2017-10-04 Thread Jason Fitzpatrick
Hi,

While I understand the risks associated with forcing a single node
online by using the re-elect options, I am currently documenting a
pre-prod cluster and have to document destructive testing and recovery
procedures.

The situation I am trying to validate would be one where we have a 3
node cluster which spans datacenters, and we have ended up in a
position where one datacenter is off the air which has in turn taken
out 2 nodes of the 3 node cluster, the remaining node has for what
ever reason crashed / restarted and we now need to get this node
online (post cleanup tasks will be captured as part of the docs)

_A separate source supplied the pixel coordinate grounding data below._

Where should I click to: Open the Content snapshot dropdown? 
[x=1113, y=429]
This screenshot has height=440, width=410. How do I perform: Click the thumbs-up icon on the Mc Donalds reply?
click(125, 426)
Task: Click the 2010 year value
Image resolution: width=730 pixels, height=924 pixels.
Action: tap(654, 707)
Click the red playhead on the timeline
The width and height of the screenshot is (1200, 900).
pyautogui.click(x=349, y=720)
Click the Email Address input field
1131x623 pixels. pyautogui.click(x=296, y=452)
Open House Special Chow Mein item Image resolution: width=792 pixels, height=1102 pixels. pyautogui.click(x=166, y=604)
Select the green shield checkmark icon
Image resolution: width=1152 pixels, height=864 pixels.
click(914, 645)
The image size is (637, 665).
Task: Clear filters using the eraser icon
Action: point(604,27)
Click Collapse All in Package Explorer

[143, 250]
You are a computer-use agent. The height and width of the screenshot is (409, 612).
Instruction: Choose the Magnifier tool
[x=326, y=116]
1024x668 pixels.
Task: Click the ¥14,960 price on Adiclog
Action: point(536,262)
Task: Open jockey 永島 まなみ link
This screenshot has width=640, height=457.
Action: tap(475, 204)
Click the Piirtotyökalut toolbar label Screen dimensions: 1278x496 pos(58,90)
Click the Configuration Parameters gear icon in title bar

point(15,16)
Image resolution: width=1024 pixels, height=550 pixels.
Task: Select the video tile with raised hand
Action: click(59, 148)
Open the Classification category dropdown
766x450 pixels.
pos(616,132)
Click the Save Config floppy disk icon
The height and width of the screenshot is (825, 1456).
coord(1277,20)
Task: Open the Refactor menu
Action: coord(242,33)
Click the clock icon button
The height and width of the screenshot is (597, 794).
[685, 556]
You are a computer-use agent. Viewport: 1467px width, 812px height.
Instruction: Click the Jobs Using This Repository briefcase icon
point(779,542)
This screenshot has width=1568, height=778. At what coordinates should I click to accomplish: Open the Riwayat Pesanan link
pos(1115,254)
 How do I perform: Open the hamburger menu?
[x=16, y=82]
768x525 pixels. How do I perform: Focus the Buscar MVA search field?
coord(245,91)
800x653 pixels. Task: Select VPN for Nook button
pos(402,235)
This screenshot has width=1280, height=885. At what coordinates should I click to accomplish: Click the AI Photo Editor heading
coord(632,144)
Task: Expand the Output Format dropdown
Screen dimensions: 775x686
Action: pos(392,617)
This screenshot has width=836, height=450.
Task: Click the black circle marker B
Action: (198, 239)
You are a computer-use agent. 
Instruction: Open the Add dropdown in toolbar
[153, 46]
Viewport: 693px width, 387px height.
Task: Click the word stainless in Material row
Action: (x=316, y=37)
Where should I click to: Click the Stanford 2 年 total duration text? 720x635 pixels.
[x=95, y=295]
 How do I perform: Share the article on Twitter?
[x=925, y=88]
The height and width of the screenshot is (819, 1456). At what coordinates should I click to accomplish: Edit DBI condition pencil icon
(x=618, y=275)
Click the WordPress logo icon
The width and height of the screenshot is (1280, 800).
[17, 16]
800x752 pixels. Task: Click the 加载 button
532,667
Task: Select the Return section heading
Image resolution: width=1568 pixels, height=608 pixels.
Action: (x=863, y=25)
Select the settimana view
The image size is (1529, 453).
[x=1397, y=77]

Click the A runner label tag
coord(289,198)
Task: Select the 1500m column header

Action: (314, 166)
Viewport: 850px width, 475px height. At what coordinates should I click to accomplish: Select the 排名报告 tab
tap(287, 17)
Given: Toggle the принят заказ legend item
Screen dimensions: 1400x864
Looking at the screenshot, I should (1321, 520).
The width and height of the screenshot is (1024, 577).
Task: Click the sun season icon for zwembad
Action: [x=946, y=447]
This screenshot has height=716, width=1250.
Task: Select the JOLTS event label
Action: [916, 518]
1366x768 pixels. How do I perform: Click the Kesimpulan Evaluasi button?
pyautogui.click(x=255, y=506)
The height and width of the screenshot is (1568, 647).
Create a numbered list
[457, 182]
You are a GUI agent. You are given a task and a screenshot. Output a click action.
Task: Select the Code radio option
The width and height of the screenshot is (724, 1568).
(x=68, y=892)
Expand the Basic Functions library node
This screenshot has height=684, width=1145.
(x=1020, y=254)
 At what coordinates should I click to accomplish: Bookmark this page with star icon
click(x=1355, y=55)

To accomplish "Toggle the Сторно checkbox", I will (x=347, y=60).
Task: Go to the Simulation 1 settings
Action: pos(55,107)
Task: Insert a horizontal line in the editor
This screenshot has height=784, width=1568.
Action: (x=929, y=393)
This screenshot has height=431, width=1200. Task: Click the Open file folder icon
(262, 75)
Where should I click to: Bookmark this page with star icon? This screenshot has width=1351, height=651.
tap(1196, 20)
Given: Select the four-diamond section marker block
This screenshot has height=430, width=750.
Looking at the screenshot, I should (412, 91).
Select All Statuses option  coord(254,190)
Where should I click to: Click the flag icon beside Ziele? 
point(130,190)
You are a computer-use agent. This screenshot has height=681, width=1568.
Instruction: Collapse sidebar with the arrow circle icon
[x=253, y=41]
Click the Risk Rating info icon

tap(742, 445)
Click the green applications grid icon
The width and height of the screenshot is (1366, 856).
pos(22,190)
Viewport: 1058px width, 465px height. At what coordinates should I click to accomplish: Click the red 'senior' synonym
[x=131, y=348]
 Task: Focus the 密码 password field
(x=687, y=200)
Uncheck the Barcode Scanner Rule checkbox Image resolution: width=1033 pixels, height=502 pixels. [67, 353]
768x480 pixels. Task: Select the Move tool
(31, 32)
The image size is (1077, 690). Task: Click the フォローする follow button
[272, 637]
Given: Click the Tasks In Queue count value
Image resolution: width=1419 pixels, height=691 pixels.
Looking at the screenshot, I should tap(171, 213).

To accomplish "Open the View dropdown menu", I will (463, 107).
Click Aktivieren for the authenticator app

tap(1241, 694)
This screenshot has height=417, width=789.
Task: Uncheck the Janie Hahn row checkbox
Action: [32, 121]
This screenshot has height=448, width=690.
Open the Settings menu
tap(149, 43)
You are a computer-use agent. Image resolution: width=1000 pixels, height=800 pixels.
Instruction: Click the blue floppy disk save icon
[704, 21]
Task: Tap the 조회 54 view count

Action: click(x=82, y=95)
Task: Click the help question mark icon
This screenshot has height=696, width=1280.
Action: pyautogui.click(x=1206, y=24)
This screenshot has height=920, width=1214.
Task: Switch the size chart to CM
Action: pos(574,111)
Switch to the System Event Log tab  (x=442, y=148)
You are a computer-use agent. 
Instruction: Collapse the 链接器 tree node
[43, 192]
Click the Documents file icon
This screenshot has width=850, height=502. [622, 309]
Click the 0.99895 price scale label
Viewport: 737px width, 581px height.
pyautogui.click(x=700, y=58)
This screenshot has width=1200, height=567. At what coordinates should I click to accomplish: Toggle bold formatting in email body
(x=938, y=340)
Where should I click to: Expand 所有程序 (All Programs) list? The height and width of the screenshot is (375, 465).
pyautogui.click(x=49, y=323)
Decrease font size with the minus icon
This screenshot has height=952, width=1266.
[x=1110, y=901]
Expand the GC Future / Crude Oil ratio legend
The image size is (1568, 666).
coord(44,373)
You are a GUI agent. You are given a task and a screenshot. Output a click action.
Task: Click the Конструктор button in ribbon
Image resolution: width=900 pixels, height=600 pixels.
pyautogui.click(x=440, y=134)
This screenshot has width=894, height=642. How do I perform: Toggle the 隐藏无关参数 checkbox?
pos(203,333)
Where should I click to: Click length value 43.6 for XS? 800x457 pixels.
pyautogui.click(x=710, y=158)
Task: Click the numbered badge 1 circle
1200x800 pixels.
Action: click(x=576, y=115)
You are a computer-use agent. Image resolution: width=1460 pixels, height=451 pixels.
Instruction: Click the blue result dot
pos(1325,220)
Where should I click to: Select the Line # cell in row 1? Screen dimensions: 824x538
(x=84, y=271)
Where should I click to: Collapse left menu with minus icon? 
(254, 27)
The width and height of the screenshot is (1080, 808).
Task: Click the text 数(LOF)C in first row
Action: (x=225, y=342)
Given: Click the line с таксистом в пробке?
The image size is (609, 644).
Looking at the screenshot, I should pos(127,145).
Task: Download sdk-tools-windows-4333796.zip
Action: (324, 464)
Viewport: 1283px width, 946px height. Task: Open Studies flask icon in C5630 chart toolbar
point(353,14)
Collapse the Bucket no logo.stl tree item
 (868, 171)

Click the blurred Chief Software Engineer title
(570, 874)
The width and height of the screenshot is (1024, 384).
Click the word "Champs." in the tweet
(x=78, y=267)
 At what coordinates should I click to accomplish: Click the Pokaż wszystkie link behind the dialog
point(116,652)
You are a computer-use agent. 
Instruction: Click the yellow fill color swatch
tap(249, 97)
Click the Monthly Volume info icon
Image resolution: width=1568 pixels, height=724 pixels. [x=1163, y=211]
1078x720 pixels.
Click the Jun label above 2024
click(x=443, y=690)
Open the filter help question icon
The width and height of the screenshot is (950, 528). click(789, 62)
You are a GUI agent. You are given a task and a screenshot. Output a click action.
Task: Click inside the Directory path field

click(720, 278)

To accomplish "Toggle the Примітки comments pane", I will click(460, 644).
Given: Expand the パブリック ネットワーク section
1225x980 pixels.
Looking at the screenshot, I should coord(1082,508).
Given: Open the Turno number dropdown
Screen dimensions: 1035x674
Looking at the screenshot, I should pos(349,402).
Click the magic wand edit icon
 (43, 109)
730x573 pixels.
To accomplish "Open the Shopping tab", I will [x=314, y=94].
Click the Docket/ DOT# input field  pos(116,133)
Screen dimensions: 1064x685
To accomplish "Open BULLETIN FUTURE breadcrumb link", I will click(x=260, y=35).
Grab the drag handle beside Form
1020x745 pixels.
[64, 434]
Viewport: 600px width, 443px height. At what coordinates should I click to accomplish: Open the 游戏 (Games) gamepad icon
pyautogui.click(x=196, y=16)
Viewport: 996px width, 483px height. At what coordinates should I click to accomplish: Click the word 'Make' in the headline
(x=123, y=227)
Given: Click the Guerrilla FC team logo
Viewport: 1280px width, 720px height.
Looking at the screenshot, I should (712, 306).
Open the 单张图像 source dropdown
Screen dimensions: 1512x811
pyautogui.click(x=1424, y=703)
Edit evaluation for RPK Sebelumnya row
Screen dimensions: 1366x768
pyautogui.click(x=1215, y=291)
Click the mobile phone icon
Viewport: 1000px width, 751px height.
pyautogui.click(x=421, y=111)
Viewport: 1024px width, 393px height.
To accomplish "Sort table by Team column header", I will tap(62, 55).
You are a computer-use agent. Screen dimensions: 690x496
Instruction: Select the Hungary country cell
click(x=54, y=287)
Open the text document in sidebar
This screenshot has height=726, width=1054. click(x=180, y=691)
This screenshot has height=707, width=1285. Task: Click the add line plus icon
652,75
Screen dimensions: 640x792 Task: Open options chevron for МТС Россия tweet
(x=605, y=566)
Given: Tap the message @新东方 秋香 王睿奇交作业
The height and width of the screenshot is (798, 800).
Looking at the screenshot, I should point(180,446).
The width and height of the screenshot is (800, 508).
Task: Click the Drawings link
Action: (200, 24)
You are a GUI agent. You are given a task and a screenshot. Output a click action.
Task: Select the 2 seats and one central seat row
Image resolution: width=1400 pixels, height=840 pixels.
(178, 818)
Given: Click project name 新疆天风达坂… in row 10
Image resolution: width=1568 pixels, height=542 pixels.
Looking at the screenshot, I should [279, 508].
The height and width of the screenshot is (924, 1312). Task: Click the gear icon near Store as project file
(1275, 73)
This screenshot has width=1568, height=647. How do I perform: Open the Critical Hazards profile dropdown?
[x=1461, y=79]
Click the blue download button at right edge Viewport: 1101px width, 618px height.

I know that I can simply copy the content of /var/lib/drbd.d/ to
/etc/drbd.d/ do a quick rename and then use drbdadm to bring the
resources online, but since I am provisioning all my drbd resources
via drbdmanage I would like to be able to force this service online,

I have tried the drbdmanage reelect (and force-win) options but am
still unable to connect to the drbdmange process (This said I am able
to see all drbd resources using drbdadm status)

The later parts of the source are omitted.